Camera Obscura

Estilo. Se tiene o no se tiene. Vale como eslogan publicitario de alguna marca cara, pero nada más. Referido a la música sería más bien: “estilo, se tiene, se consigue o ninguna de las anteriores”. Los hay que pasan la vida buscándolo (pobres), otros que nacen con ello (y pronto, a los tres discos, se les acusa de “hacer siempre la misma canción”) y los hay que lo consiguen a mitad de camino y saben sacarle su jugo. Camera Obscura demuestran con My Maudlin Career que, desde hace un disco, lo tienen. Y les ha hecho grandes.

Despojados de la alargada sombra de Belle & Sebastian, Camera Obscura lograron en Let’s Get Out Of This Country añadir a su propuesta de indie-pop para habitaciones de jóvenes tímidos un muro de sonido que parecía plantado allí por Phil Spector. Bueno, no: Spector lo habría hecho más grandioso, pero vale para decir que las canciones de Camera Obscura dejaron de ser indie canónico para mirarse en los años 60. Pasaron de Belle & Sebastian a las Ronettes, simplificando.
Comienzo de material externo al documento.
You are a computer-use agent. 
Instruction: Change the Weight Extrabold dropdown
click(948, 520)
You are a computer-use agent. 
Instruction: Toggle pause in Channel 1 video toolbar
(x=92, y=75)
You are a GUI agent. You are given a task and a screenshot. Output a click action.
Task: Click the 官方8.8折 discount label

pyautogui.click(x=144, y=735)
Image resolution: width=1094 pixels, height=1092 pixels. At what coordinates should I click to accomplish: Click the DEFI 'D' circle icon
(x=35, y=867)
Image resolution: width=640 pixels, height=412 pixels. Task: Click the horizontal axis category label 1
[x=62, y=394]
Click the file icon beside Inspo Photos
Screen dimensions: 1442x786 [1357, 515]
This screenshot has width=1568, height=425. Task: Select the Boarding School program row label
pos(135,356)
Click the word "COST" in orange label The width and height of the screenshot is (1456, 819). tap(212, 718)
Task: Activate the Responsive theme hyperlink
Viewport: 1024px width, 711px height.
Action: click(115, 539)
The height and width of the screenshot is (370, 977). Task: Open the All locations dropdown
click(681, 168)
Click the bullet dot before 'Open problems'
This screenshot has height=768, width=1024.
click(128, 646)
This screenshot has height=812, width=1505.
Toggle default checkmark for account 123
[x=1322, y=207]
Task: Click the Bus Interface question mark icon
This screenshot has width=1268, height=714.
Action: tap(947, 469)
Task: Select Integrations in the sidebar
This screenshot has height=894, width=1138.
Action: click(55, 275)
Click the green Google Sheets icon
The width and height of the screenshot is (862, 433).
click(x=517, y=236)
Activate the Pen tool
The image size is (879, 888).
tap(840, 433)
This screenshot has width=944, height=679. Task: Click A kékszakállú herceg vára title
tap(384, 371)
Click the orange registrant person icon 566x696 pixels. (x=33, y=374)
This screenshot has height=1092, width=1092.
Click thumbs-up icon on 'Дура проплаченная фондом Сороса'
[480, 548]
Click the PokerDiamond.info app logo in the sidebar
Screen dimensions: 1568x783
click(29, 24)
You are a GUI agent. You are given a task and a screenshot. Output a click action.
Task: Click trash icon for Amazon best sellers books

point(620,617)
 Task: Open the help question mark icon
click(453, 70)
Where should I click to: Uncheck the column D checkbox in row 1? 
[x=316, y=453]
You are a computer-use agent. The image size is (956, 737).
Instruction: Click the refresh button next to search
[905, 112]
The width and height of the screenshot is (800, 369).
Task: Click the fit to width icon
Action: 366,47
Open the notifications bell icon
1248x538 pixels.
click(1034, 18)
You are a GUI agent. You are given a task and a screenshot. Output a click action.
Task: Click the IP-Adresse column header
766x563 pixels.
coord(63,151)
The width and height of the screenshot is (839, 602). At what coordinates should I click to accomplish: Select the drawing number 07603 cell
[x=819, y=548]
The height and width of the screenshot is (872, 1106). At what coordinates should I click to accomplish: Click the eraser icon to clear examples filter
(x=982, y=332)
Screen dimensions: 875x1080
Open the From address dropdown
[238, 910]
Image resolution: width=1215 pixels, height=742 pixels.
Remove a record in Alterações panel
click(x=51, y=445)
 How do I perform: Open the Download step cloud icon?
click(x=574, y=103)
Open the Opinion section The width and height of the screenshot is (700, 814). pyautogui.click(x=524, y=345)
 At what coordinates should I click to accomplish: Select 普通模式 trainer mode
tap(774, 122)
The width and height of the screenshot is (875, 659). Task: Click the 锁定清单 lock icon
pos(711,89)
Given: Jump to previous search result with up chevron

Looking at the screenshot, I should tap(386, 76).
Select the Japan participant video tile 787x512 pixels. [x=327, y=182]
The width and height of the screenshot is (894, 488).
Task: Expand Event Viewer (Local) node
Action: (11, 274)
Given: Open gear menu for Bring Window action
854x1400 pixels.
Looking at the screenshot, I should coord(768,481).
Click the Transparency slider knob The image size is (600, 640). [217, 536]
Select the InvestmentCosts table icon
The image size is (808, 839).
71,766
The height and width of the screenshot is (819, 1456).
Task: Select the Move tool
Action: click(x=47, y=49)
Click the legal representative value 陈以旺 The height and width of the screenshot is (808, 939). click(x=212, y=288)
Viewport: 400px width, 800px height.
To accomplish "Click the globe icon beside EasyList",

La tarea de continuar con la magia de ese disco era complicada, pero, de repente, parece como si Camera Obscura hubiesen dejado de ser secundarios con un golpe de suerte para convertirse en un grupo de primer nivel. Porque por segunda vez han firmado un disco fenomenal, encantador, triste, del que dan ganas de enamorarse y con la siempre hermosa voz de Tracyanne Campbell al frente.